Relationship Participation

  • Optional participation: An entity occurrence does not require a corresponding entity occurrence in the relationship.
  • Mandatory participation: An entity occurrence requires a corresponding entity occurrence in the relationship.

Crow’s Foot Symbols

Crow’s Foot notation uses symbols to represent cardinality and participation in relationships.

Relationship Degree

Relationship degree indicates the number of entities involved:

  • Unary: Within a single entity.
  • Binary: Two entities.
  • Ternary: Three entities.

Recursive Relationships

Recursive relationships occur within a single entity type, where an entity can be related to other occurrences of the same entity set.

Associative (Composite) Entities

Associative entities represent M:N relationships between entities. They have a 1:M relationship with the parent entities and are composed of their primary key attributes.

Database Design Challenges: Conflicting Goals

Database designers often face conflicting goals, such as balancing design standards with processing speed and information generation.

Entity Supertypes and Subtypes

Entity Supertype

A generic entity type related to one or more entity subtypes, containing common characteristics.

Entity Subtype

Contains unique characteristics of each entity subtype. Subtypes exist within the context of a supertype and inherit attributes and relationships from it.

Specialization Hierarchy

Depicts the arrangement of supertypes (parent entities) and subtypes (child entities) in an “is-a” relationship.

Inheritance

Enables subtypes to inherit attributes and relationships from the supertype.

Subtype Discriminator

An attribute in the supertype that determines the related subtype.

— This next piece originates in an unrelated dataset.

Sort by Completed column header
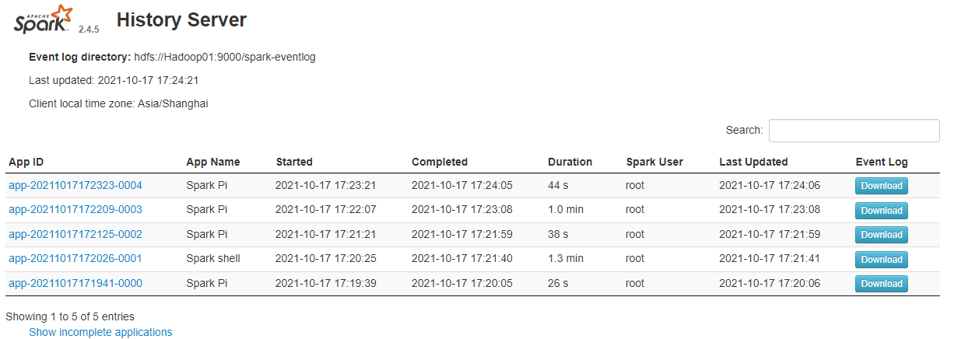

Disjoint and Overlapping Constraints

  • Disjoint subtypes: Contain unique subsets of the supertype entity set.
  • Overlapping subtypes: Contain nonunique subsets of the supertype entity set.

Completeness Constraint

  • Partial completeness: Not every supertype occurrence is a member of a subtype.
  • Total completeness: Every supertype occurrence must be a member of at least one subtype.

Specialization and Generalization

  • Specialization: Top-down process of identifying subtypes from a supertype.
  • Generalization: Bottom-up process of identifying a supertype from subtypes.

Entity Integrity: Selecting Primary Keys

Primary Keys

Uniquely identify each entity instance and guarantee entity integrity.

Natural Keys and Primary Keys

Natural keys are real-world identifiers used to uniquely identify objects. They can be used as primary keys.

Primary Key Guidelines

Guidelines for selecting primary keys include considering natural keys, composite keys, and surrogate keys.

Summary

The EER model extends the ER model with supertypes, subtypes, and clusters. Natural keys, composite keys, and surrogate keys play important roles in entity integrity. Time-variant data and fan traps are additional considerations in database design.

The Normalization Process

Normalization is the process of organizing data to reduce redundancy and improve data integrity. The different normal forms (1NF, 2NF, 3NF, BCNF, 4NF) address specific types of data anomalies.

Functional Dependence

Functional dependence occurs when one attribute determines the value of another attribute.

Conversion to First Normal Form (1NF)

1NF eliminates repeating groups and ensures that all attributes are dependent on the primary key.

The Boyce-Codd Normal Form (BCNF)

BCNF is a stricter form of 3NF, ensuring that every determinant is a candidate key.

Understanding Normalization

Normalization helps to organize data efficiently and avoid redundancy. Functional dependencies and transitive dependencies are key concepts in the normalization process.